── Given entries

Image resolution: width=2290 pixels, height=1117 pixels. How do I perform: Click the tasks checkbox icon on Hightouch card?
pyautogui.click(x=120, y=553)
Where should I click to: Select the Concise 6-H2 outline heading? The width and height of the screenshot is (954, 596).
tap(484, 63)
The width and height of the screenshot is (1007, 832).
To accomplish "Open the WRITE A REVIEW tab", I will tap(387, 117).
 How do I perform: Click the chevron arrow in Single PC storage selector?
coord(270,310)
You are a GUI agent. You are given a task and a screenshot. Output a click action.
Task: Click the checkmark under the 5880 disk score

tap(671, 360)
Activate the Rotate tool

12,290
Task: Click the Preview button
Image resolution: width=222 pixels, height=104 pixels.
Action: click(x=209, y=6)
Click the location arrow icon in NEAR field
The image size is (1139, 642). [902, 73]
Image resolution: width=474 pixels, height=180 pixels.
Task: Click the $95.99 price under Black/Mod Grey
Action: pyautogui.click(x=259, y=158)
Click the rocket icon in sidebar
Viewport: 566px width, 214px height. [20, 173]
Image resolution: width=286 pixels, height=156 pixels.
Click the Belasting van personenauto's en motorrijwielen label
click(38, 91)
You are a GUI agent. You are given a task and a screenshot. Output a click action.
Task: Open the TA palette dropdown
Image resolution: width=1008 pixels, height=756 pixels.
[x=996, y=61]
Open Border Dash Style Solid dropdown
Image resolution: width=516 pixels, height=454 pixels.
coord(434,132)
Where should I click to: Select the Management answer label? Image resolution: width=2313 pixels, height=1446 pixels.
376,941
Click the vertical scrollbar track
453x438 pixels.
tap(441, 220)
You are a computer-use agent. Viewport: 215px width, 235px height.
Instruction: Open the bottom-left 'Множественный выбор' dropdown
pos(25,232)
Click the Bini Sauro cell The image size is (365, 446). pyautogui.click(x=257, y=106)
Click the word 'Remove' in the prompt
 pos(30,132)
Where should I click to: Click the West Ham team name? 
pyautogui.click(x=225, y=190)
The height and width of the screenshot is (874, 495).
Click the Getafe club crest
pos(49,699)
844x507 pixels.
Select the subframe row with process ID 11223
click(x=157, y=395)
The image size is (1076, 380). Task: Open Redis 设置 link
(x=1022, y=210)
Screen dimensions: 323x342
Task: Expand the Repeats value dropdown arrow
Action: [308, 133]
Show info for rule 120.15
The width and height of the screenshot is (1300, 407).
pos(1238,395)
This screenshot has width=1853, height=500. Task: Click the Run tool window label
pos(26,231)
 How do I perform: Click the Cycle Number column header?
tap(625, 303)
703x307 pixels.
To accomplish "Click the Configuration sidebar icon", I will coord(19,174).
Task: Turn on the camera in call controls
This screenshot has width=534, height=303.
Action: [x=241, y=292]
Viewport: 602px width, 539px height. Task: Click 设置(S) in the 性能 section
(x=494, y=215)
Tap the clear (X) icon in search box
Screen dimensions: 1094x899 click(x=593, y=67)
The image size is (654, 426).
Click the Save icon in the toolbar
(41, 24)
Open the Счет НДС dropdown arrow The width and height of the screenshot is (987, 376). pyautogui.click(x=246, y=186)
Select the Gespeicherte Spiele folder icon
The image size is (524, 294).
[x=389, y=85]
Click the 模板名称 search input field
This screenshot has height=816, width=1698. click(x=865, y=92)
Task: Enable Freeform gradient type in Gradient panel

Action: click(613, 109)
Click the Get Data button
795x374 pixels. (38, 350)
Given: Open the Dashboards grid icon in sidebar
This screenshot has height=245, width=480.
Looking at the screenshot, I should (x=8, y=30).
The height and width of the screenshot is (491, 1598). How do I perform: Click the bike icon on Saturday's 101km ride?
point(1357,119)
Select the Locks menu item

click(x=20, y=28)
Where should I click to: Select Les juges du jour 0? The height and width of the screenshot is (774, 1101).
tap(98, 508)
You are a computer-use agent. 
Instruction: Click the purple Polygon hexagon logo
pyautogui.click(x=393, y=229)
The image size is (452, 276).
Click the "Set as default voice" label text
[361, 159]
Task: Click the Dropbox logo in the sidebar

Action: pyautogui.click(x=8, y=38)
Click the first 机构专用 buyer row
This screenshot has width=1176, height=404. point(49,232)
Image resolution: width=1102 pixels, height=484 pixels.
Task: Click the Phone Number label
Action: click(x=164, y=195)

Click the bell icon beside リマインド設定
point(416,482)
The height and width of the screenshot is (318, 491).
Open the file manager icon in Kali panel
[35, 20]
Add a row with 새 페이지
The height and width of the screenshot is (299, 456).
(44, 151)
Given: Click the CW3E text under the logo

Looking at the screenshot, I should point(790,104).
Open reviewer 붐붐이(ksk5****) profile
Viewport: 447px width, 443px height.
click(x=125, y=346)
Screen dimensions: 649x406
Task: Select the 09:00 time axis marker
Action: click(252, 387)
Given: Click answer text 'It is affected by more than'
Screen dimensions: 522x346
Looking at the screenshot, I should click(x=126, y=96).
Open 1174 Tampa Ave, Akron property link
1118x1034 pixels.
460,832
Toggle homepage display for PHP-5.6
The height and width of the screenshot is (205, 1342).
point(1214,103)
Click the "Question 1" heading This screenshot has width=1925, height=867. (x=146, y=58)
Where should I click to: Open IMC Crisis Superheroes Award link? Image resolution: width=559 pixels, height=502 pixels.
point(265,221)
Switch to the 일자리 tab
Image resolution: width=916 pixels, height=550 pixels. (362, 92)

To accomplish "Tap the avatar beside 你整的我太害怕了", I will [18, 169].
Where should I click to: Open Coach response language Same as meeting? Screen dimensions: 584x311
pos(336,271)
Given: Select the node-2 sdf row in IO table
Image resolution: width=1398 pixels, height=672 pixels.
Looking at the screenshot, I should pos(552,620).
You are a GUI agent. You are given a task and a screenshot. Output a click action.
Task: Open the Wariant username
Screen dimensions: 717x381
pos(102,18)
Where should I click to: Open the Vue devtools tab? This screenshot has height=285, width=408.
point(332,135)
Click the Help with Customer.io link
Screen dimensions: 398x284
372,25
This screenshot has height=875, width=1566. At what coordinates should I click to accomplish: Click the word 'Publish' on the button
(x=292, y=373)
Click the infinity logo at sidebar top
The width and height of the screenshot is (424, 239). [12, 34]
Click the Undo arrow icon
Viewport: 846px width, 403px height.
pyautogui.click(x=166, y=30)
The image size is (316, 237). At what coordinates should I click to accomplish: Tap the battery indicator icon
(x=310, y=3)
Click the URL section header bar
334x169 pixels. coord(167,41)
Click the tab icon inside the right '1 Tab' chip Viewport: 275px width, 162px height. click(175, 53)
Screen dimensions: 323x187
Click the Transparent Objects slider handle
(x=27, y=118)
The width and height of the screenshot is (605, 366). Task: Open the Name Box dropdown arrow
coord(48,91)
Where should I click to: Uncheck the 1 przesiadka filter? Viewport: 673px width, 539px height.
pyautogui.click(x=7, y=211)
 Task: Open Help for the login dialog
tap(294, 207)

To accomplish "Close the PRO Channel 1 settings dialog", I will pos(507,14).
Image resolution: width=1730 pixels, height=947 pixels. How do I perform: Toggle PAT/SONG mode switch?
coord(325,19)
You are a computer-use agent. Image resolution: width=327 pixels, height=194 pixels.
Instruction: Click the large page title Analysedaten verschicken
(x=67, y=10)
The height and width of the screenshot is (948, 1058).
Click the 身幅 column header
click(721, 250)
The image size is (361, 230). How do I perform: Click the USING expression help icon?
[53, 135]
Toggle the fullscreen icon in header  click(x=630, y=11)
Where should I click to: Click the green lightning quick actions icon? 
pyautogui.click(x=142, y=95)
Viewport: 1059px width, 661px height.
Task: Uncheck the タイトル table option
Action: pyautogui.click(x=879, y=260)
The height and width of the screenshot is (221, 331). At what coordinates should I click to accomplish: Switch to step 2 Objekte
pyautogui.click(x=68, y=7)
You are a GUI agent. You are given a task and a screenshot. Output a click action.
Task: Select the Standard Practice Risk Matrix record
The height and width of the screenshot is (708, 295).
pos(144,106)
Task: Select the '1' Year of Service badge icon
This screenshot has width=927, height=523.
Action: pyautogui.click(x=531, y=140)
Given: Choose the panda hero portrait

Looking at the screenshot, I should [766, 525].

────

__Assignment__: Find the word "will" in the material, then list each line that holds it.

__The completed task__:
To accomplish "Open the WRITE A REVIEW tab", I will tap(387, 117).
To accomplish "Click the Configuration sidebar icon", I will coord(19,174).
To accomplish "Tap the avatar beside 你整的我太害怕了", I will [18, 169].
To accomplish "Close the PRO Channel 1 settings dialog", I will pos(507,14).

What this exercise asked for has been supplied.